Letteralmente una vergogna. Un insulto alla maglia, a Cagliari, agli emigrati e ai tifosi. Una banda di gente senza nerbo a correre inseguendo farfalle, alcuni mercenari con le valige pronte e una proprietà da silurare al più presto. Inutile andare ad analizzare la partita nei numeri, quelli che contano sono quei due segnati sul tabellino dell’arbitro: 4-1. Un’umiliazione pesante, che lascia il segno, con l’Udinese e il Crotone che si sganciano pareggiando a Benevento e vincendo un casa con il Sassuolo, e dando una lezione di orgoglio a questi smidollati senza cuore. Oramai siamo al capolinea, la squadra, la rosa va rifondata ma la responsabilità è della proprietà. Lo abbiamo detto il 10 settembre, e in molti ci avevano dato pesantemente addosso, lo abbiamo ribadito la settimana scorsa, perché era talmente evidente che pure un cieco ci avrebbe azzeccato.

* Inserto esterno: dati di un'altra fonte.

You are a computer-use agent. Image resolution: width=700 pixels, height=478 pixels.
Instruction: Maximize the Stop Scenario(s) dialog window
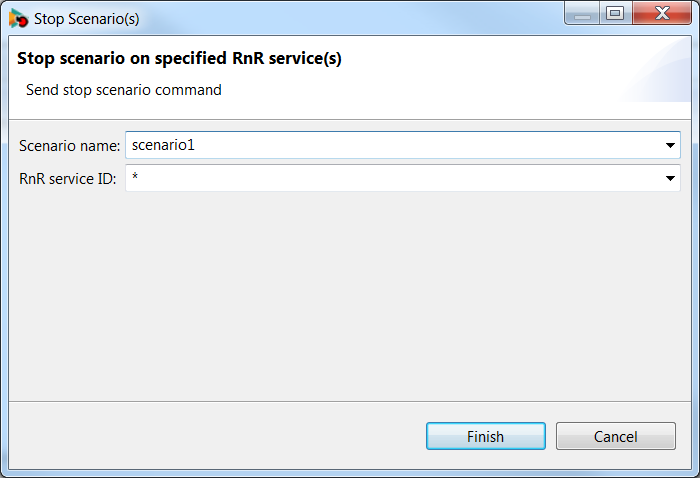pos(615,13)
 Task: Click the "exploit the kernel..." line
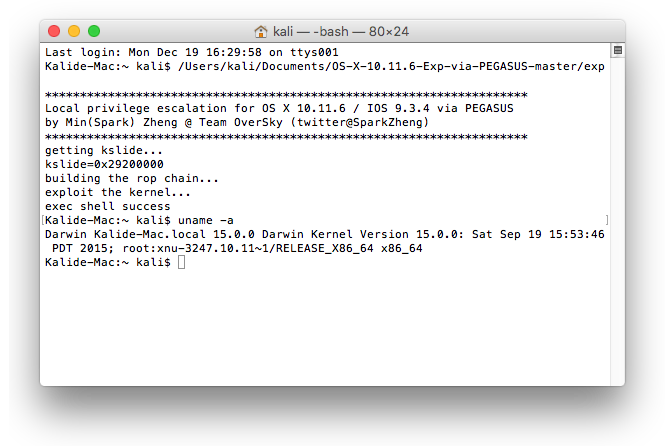[118, 192]
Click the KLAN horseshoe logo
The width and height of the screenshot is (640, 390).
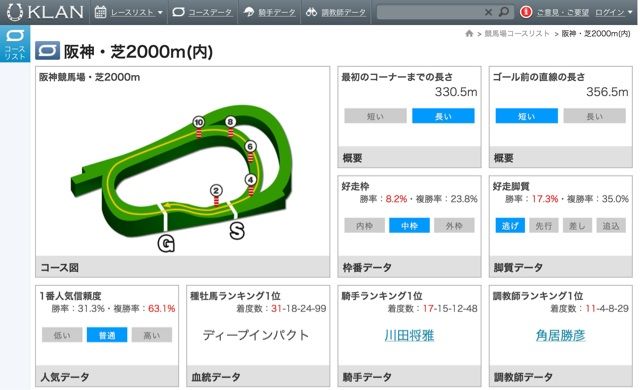15,12
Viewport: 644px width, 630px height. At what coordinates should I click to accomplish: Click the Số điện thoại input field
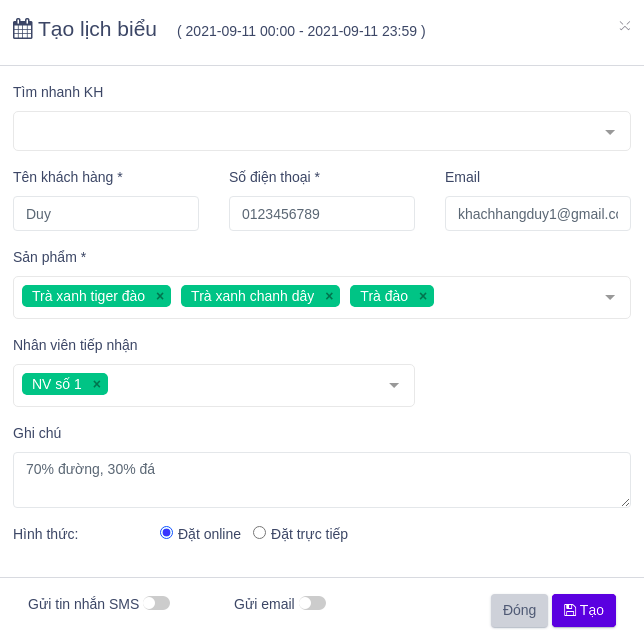coord(322,214)
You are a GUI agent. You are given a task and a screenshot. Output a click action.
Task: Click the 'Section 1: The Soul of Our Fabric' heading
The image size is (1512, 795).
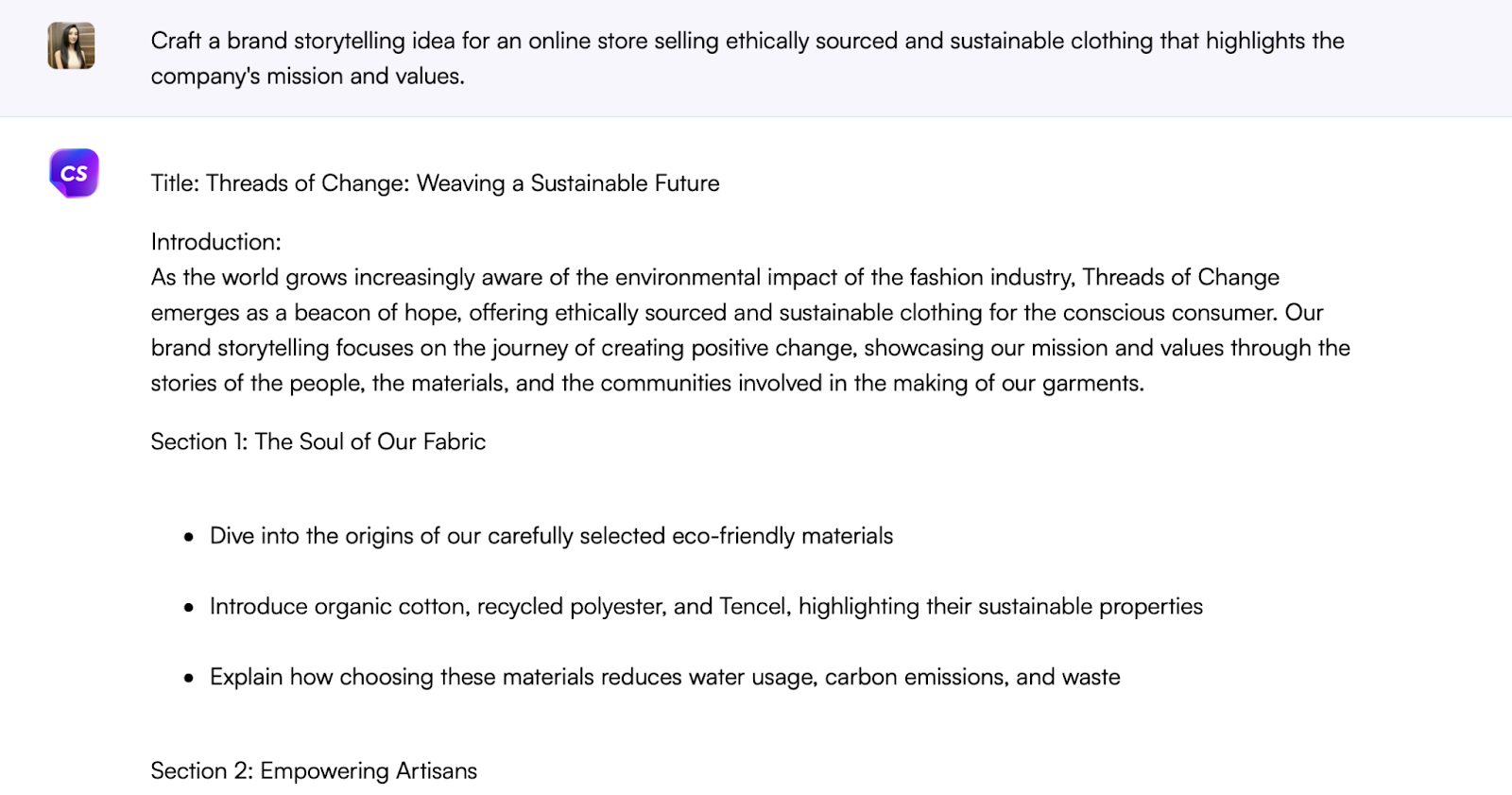[x=318, y=441]
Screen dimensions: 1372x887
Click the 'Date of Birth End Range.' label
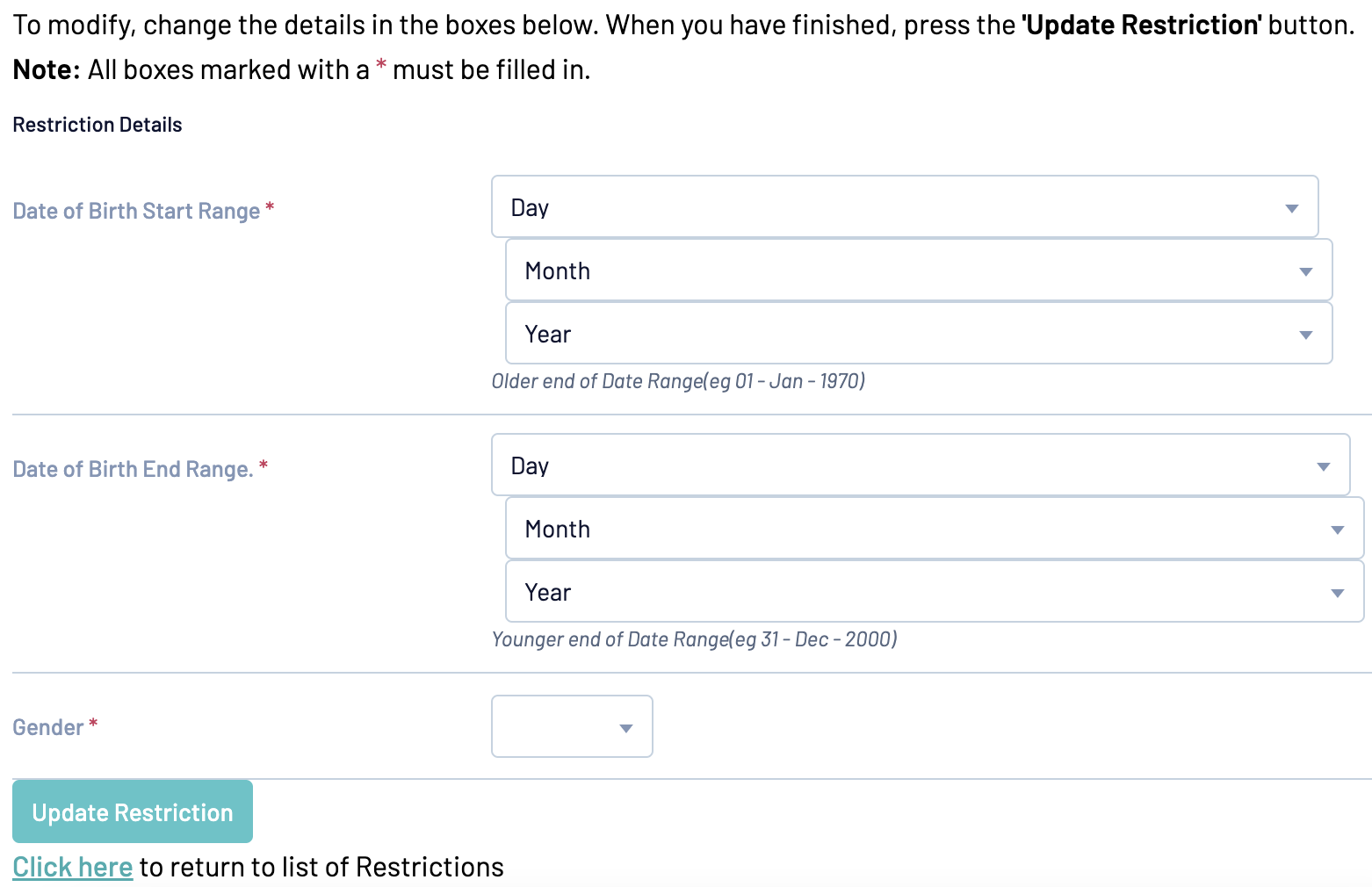(x=133, y=469)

Anche a te, Diego Lopez, ti abbiamo difeso abbastanza, spesso andando controcorrente (perché siamo abituati a sostenere le nostre idee con coerenza) ma ora è evidente che non sei riuscito a motivare la squadra, né col gioco e tantomeno con il carattere. E questa è la cosa più grave. Meglio di Rastelli certo, ma non era difficile, e peraltro è una magra consolazione.
Oggi la domanda è: sapete cosa significa rispetto per un popolo? Evidentemente no, non lo sapete. Cagliari è tollerante, accogliente, bella, soleggiata, ma odia essere presa in giro, sia dalla proprietà che dai giocatori. E’ vero, questa non è una rosa da Serie A, lo sappiamo tutti, ma guardiamo gli altri: Crotone, Sassuolo, Spal, Bologna, Chievo. Hanno saputo sopperire alle carenze tecniche e di organico gettando il cuore oltre l’ostacolo e lottando fino alla fine, all’ultimo sangue, con il coltello fra i denti. Voi no, voi ci avete umiliati, ci avete mancato di rispetto, avete pensato che i cagliaritani si accontentano di un autografo, non vi abbiamo rotto le scatole come in altre piazze, lasciandovi vivere tranquillamente e serenamente la vostra vita con le vostre famiglie. E questo è il ringraziamento. Vestire la maglia del Cagliari è portare rispetto per chi è andato via da questa terra a lavorare, voi qui siete venuti a giocare a pallone, non a lavorare in miniera, o a marrare patata. Ripeto: a giocare.
‘Procuade ‘e moderare, giocadores’, ‘Procurade ‘e moderare, su conte’, (non barones, non è un errore!). Oggi siamo stanchi, avete superato il limite, il limite del rispetto per i cagliaritani, di quei tifosi che vi hanno seguito fino a Genova anche oggi (e che si sentivano persino in tv), degli emigrati che sono andati ad incitarvi per tutta la stagione da tutto il nord Italia e da tutta l’Europa, orgogliosi di quel vessillo bianco, con una croce rossa e i quattro mori. Quello che avete cucito sul petto per intenderci! Ma ci avete tradito. E la responsabilità è della proprietà, poi venite voi.
“Si su barone non faghet s’obbligassione sua, vassallu, de parte tua a nudda ses obbligadu…”, per capirci non vi dobbiamo niente e non siamo vassalli del Conte, siete voi in debito con noi, “e cominzat sa passienzia in su pobulu a mancare. Mirade ch’est azzendende contra de ois su fogu, Mirade chi non est giogu chi sa cosa andat a veras, mirade chi sas aeras minettana temporale, zente cunsizzada male…” . Vergognatevi e chiedete scusa a chi c’era a Genova e a chi va allo stadio. A Genova, a Milano, a Verona, a Torino e a chi va allo stadio a urlare ‘Forza Cagliari’.